Wesley hizo la única pregunta que para él contaba.
– ¿Era blanca o negra?
– ¡No le importunes con eso, Wes! -exclamó Celeste.
– Negra no era -dijo Otis, llevándose las manos al pecho-. Pero tampoco blanca. De color -añadió; se deslizó por la silla y cayó al suelo.
– ¡Llama a una ambulancia! Venga, Wes, ¡llama a una ambulancia!
Ésta llegó muy deprisa, debido a dos hechos felices: uno, que el Hospital Holloman estaba justo a la vuelta de la esquina; y el otro, que a esa hora de la mañana el trabajo escaseaba. Bastante vivo todavía, Otis Green fue introducido en la ambulancia con su esposa acurrucada a su lado.
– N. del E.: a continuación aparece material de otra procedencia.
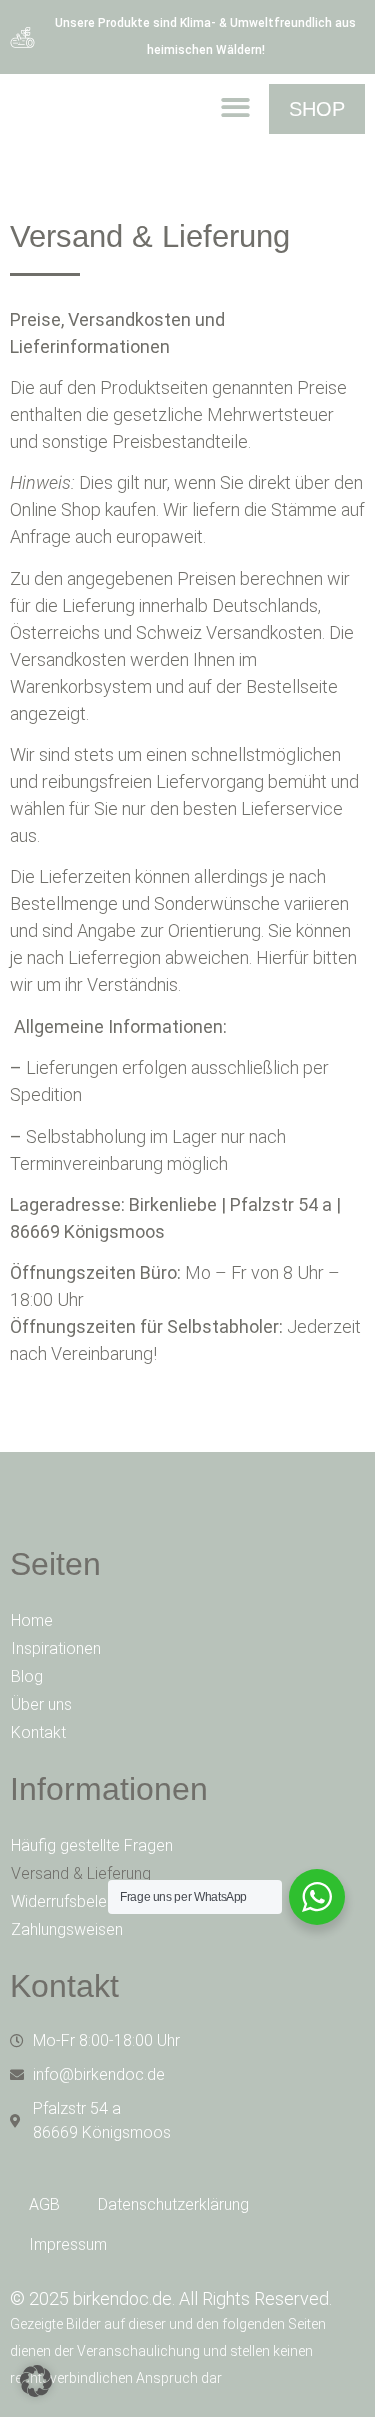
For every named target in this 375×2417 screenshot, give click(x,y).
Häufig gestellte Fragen (92, 1845)
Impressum (68, 2244)
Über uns (41, 1704)
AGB (44, 2204)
El apartamento quedó en manos de Wesley le Clerc.
No permaneció allí mucho rato, no con semejante noticia. Mohammed el Nesr vivía en el 18 de la calle Quince, y había que contárselo. ¡Un trozo de mujer! No negra, pero tampoco blanca. De color. Eso para Wesley era tanto como negra, al igual que para todos los miembros de la Brigada Negra de Mohammed. Ya era tiempo de ajustar cuentas con los blanquitos por los doscientos y pico años de opresión, tratando a las personas negras como a ciudadanos de segunda, o incluso como a bestias sin alma inmortal.
Tras salir de la cárcel en Louisiana, había decidido marchar al norte, a Connecticut, con la tía Celeste. Deseaba labrarse una reputación de hombre negro que se hace valer, y eso resultaba más fácil en una parte del país menos dada que Louisiana a enchironar a los negros por nada. En Connecticut era donde campaban Mohammed el Nesr y su Brigada Negra. Mohammed era un hombre culto, tenía un doctorado en Derecho -¡conocía sus derechos!-. Pero, por razones que Wesley comprendía cada día al mirarse en el espejo, Mohammed el Nesr había despreciado a Wesley por insignificante. Era un negro de plantación, un perfecto don nadie. Pero nada de eso había amilanado a Wesley; ¡estaba decidido a demostrar quién era en Holloman, Connecticut! Y lo haría hasta el punto de que, algún día, Mohammed tendría que alzar la cabeza para mirarle a él, Wesley le Clerc, negro de plantación.